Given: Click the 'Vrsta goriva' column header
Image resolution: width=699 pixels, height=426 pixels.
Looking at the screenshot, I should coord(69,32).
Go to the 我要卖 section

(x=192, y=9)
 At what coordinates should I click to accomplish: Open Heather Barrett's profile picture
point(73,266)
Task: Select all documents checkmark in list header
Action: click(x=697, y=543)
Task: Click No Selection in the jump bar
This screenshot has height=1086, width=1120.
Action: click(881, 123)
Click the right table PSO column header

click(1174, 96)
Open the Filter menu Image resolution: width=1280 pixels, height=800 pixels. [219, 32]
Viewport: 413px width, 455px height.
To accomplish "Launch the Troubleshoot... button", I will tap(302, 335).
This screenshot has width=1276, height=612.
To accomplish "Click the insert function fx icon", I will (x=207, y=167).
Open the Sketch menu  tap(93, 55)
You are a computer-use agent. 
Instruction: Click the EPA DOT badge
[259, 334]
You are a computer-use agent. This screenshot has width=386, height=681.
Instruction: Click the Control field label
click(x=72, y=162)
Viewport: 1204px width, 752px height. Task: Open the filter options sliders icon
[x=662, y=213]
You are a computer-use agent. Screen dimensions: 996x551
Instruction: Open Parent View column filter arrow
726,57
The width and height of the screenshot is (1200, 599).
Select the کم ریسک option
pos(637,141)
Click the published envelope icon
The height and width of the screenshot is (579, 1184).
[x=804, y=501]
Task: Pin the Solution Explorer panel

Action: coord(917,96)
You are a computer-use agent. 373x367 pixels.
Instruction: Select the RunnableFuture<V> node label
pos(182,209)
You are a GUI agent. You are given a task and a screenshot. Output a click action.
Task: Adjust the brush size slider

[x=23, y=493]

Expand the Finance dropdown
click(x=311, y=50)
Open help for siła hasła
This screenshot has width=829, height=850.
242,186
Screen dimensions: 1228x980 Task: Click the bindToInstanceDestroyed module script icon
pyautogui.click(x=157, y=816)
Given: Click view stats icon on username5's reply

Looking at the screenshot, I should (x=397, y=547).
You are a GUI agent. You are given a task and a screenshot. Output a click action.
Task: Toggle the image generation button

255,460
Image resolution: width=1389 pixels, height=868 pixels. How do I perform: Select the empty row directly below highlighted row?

> _Task objective_:
Determine how many lines of the listing include the word "computer" and report nothing but the number.

> _Exercise result_:
4